■ SUPPLIED TEXT:
============================================================

New NSG-variant model does not require irradiation for engraftment of HSCs

Recipient xenotransplantation hosts

NSGTM mice (NOD.Cg-Prkdcscid Il2rgtm1Wjl/SzJ, Stock# 005557) have revolutionized human disease modeling by providing a platform with which to create new and valuable models to study human hematopoiesis, cancer, infectious and many other diseases. With their severely immunodeficient phenotype, NSGTM mice support higher levels of engraftment with many kinds of human cells and tissues than traditional immunocompromised host strains. While NSGTM mice are still the first choice for studies that require immunodeficient mice, efforts continue to create NSGTM strains with additional genetic modifications that will enhance further their suitability for certain uses. In a February 2015 article published in Stem Cell Reports (McIntosh et al.), a team led by Dr. James Thompson of the Morgridge Institute for Research in Madison, WI describe and validate a novel NSGTM variant line, called NBSGW (NOD.Cg-KitW-41J Tyr+ Prkdcscid Il2rgtm1Wjl/ThomJ (Stock# 026622), that does not require preconditioning irradiation to support engraftment of human hematapoietic stem cells. This strain should benefit researchers who require a severely immunodeficient host, but do not have access to, or who choose not to use, a radiation source.

============================================================

■ WORK REQUEST: In the text on the new NSG-variant mouse model, what preconditioning step does the NBSGW strain not need for human hematopoietic stem cells to engraft?

■ GIVEN RECORDS:

============================================================

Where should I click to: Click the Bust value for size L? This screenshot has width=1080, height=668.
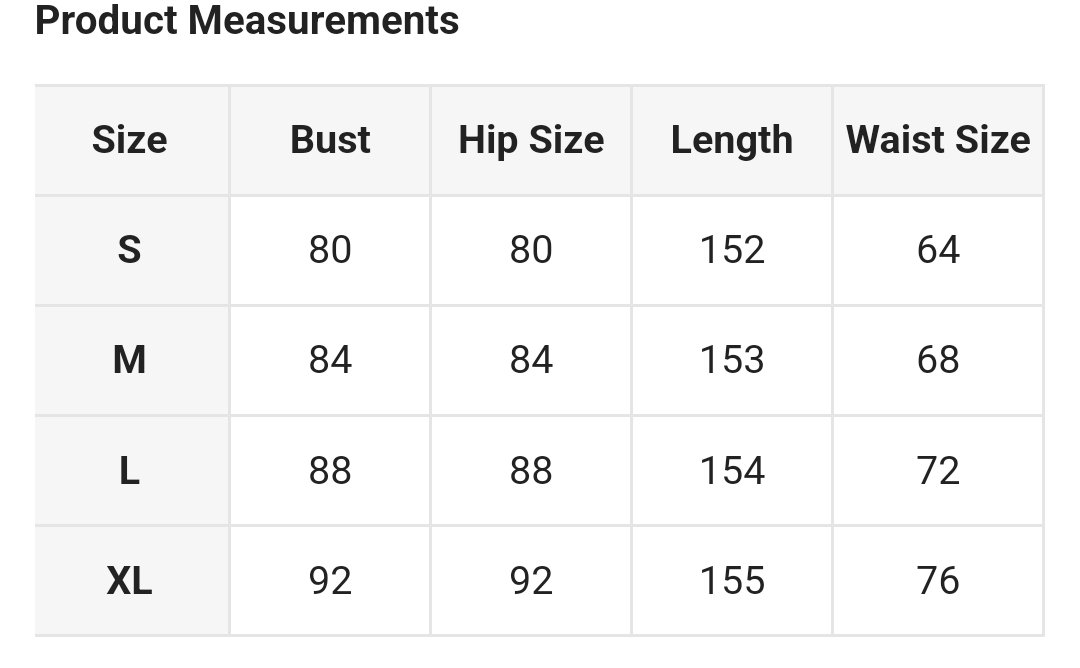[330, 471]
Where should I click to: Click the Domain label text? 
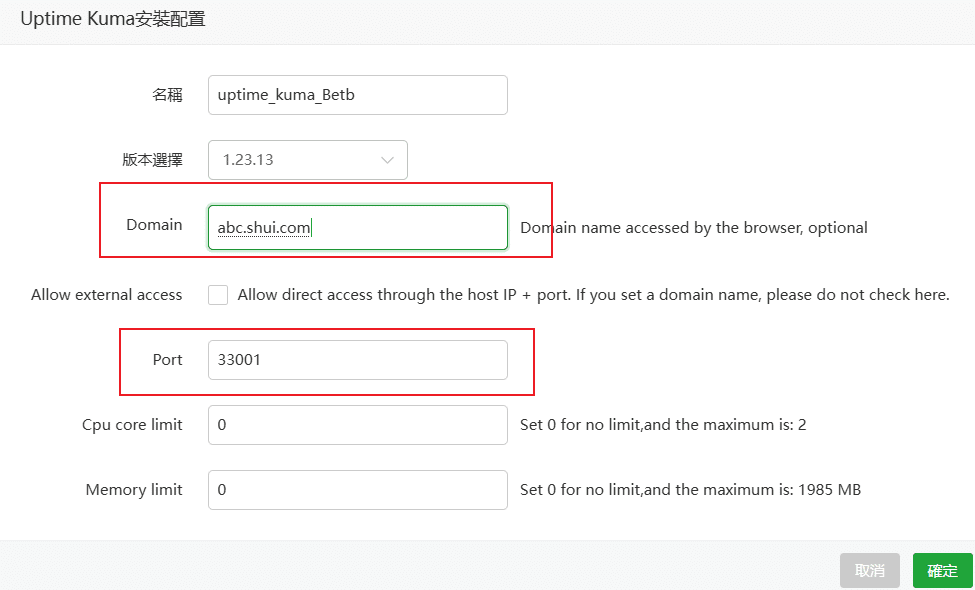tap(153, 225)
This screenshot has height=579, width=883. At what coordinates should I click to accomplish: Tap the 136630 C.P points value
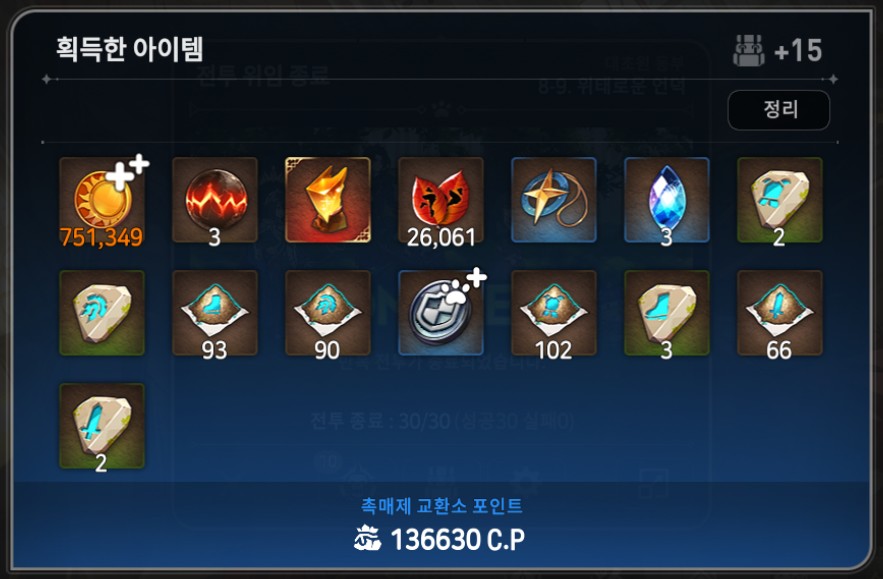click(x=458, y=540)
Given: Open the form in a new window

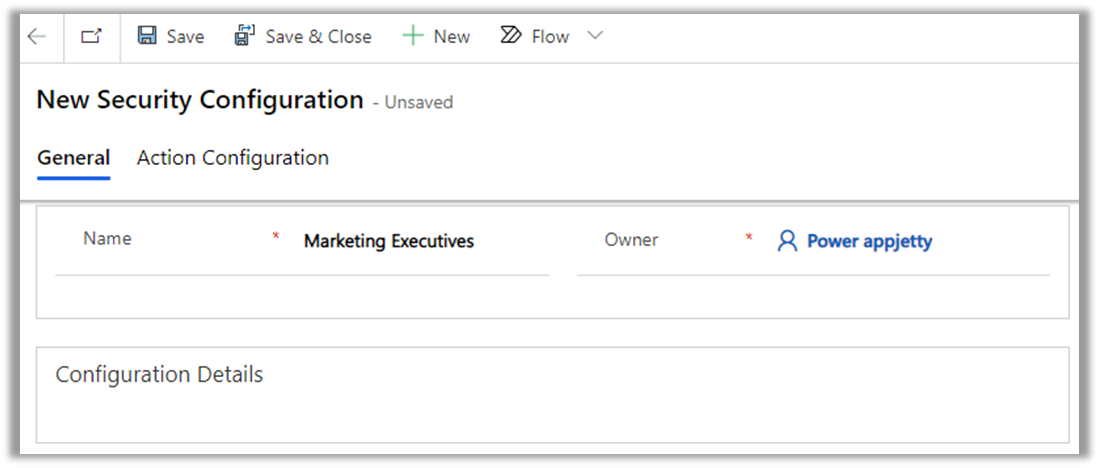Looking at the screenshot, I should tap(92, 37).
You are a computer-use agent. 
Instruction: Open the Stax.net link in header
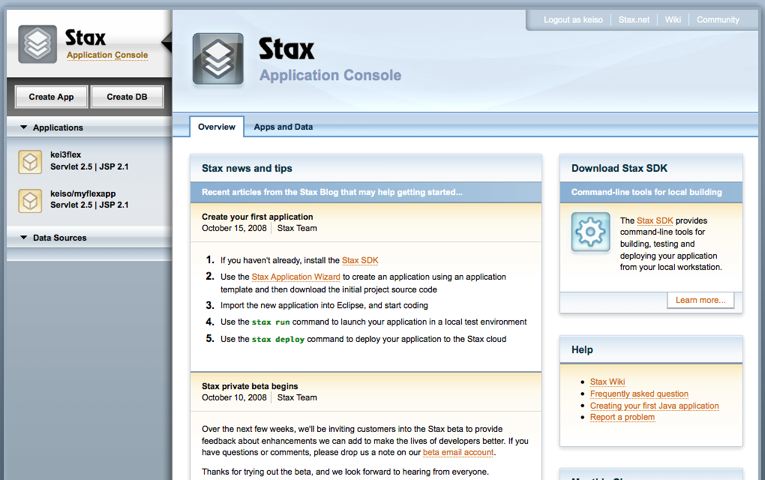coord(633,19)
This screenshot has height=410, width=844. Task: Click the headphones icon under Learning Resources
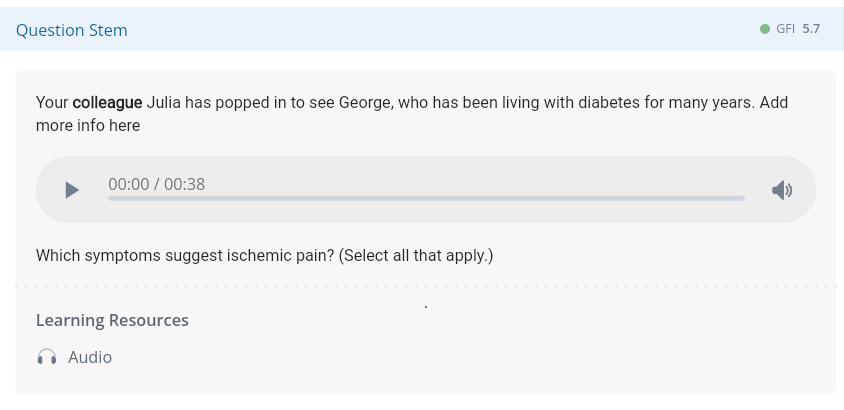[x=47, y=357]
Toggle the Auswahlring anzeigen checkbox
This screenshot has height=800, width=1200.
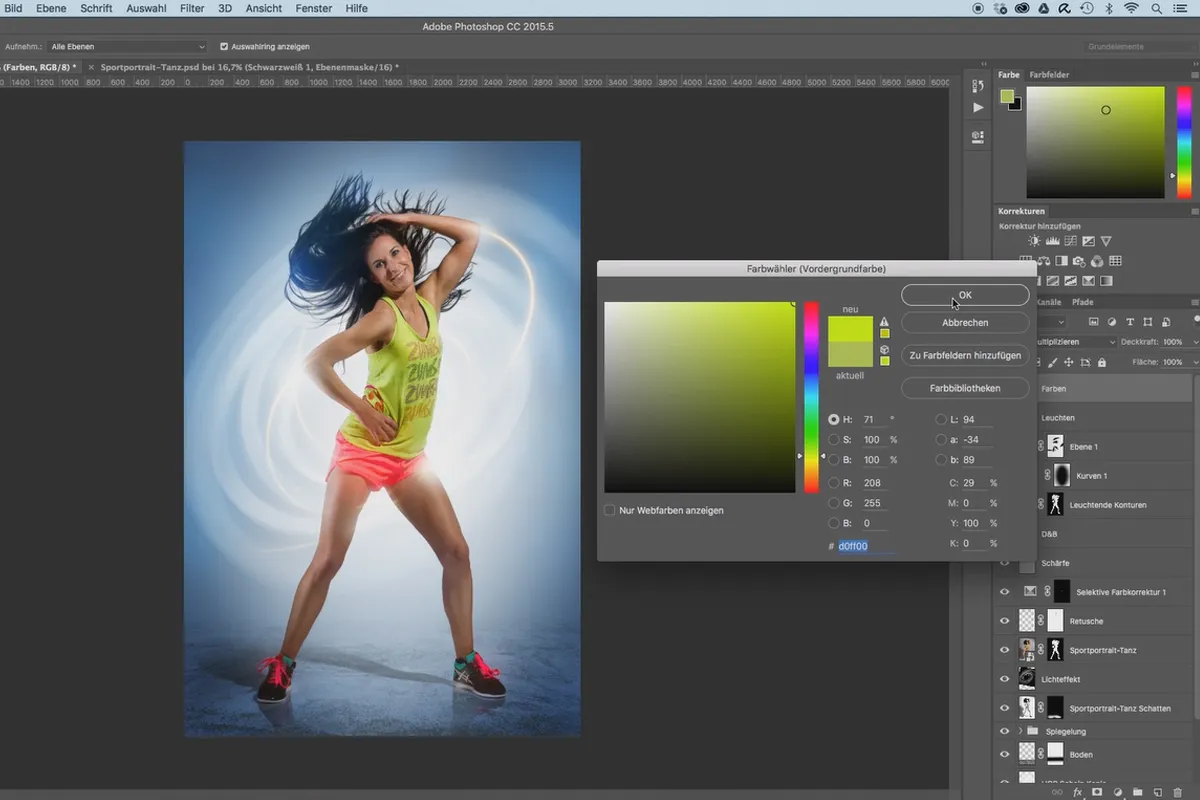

============================================================

■ SOLUTION TO THIS PROBLEM: Preconditioning irradiation.